In our everyday life, we just don’t mind the taste of foods we eat, in the sense that for us, it is sour, when it is sour; salty when it is salty; or sweet when it is sweet.
My sister, she was about three years old then, have a nice crazy notion about some things. One time she was with our father near a small fishpond when she saw a tilapia swimming near the bank of the pond. She told it to our father that answered her to drove the fish in the middle, but she answered that she wouldn't do it because the water in the middle of the pond was depth and that the fish will drown. Until now we have laughed at her for that but really that cute answer of her was very logical to a child’s mind because our parents always reminding that we must not come into the deep water because it’s dangerous. One could be drowned.

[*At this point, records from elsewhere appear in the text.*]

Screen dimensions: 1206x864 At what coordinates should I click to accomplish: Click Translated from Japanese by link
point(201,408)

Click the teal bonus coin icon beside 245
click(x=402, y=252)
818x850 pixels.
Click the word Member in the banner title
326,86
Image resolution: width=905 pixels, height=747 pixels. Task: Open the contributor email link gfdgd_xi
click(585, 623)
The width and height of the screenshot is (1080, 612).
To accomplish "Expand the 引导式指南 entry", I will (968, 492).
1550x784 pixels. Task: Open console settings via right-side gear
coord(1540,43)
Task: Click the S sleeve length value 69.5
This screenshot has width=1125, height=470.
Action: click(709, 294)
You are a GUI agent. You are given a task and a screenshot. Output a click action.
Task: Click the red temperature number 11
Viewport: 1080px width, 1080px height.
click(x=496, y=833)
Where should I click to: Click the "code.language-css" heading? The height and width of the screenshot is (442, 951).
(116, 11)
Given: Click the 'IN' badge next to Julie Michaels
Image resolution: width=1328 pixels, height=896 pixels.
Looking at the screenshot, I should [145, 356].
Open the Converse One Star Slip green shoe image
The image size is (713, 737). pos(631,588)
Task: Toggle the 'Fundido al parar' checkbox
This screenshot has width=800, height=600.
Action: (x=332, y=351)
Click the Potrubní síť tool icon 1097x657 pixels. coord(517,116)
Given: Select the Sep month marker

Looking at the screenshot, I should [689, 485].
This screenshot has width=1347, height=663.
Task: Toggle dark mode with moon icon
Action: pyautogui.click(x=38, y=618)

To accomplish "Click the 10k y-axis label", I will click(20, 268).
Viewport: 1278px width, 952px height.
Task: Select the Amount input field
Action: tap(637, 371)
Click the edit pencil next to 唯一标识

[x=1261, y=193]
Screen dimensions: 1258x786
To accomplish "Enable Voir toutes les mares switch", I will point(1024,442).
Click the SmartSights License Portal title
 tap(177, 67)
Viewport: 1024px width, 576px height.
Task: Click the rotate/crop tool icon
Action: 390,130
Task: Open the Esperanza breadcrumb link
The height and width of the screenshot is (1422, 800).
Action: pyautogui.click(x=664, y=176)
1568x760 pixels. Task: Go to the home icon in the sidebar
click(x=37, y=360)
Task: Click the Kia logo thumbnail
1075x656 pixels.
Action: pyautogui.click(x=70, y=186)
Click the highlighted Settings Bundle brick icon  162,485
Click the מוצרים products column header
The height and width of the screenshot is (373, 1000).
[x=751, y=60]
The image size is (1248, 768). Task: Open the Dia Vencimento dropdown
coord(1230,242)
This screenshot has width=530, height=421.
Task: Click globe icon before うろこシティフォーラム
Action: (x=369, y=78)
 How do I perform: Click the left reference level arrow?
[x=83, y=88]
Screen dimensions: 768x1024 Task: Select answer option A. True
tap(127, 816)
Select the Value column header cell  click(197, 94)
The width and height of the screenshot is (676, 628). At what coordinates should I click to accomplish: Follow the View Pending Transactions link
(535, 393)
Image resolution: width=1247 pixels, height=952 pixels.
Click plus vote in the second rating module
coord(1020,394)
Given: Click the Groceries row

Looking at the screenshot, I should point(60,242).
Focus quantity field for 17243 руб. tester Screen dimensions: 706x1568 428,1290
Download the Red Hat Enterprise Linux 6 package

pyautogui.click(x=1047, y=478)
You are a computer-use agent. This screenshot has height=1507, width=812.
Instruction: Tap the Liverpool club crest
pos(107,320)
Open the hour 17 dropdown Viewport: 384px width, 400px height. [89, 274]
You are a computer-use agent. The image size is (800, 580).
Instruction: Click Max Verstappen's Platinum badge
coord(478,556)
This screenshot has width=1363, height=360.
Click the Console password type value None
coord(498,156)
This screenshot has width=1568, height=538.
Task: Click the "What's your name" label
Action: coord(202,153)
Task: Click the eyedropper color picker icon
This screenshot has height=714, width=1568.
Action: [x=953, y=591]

Talking about sugar and my sister.
Our mother bought a brown sugar for she will make ‘bukayo.’ Bukayo was a sweet delicacy made of coconut flesh cooked in brown sugar with kalamansi. My sister never had seen yet how a sugar looked liked, so seeing the brown sugar, she asked our mother what it was. Our mother answered her that it’s sugar. She asked again if sugar were a food that can be eaten and when our mother answered yes, she asked if she could try it. She tried one teaspoon of the brown sugar and was amazed. ‘Sugar is sweet!’ she exclaimed. Then she asked again, ‘Why sugar is sweet?’
No one in the family could explain to her why sugar was sweet, indeed.
The truth was our taste is in our tongue.
Our tongue was composed of papillary cells. In every center of our taste, sit, ten to sixteen taste cells which all connected to our nervous system. The center of our taste can be divided into four groups, and each group reacted to either sweet, salty, bitter and sour.
The taste of our drinks or foods depended to what cells in our tongue they prickled. The tongue is divided into four taste areas. The sweet area is on the point of the tongue; the bitter area a little behind; the sour to both sides; while salty taste is all over the tongue.
Onions have no taste at all, we just smells it.
Foods have no taste when we have a cold or a fever. Taste and smell works together.